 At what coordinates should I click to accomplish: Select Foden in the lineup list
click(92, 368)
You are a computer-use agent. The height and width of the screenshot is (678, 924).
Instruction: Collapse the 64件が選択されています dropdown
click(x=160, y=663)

== == ==

* [What is expected] Convert every line of the records into a JSON list of strings, one string per line, leaving out any blank lines.

* [Finished answer]
[
  " At what coordinates should I click to accomplish: Select Foden in the lineup list",
  "click(92, 368)",
  "You are a computer-use agent. The height and width of the screenshot is (678, 924).",
  "Instruction: Collapse the 64件が選択されています dropdown",
  "click(x=160, y=663)"
]